O projeto teve investimentos de mais de R$ 120 mil, feitos pela Secretaria da Ciência, Inovação e Desenvolvimento Tecnológico do Estado. O estudo foi executado pelo Polo de Inovação Tecnológico da Serra, sob a responsabilidade da Universidade de Caxias do Sul e pela Fundação Estadual de Pesquisa Agropecuária. O coordenador do programa, Jaime Luis Lovatel, explica que os produtores já estão fazendo a transição para estas novas variedades.
— Eles já passaram a dividir a produção, do tomate mais trabalhado, produzido e o outro mais rasteiro. Os agricultores conseguem fazer as duas produções, uma mais trabalhada, com um tomate maior e outra com o tomate menor e mais resistente às doenças do que os tradicionais — salienta.
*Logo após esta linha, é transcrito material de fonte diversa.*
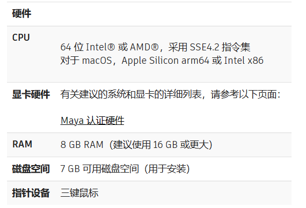Click the 8 GB RAM value
Image resolution: width=306 pixels, height=208 pixels.
(82, 145)
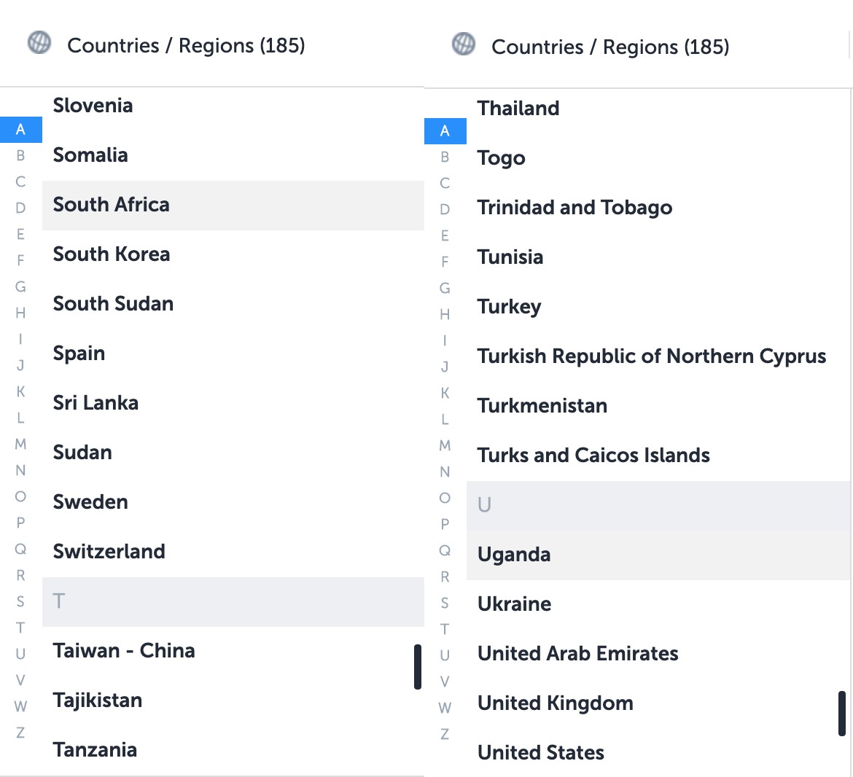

Aliada a tecnologia aplicada no manejo e cuidados fitossanitários, a produção pode chegar a 130 mil quilos por hectare, o dobro alcançado na produção tradicional do tomate tipo salada. Além disso, o estudo assinalou que o tomate tipo indústria, contém menos sementes e mais polpa. O projeto mapeou, ainda, as principais regiões propícias para o cultivo do fruto, sendo a região nordeste do Estado, a mais indicada.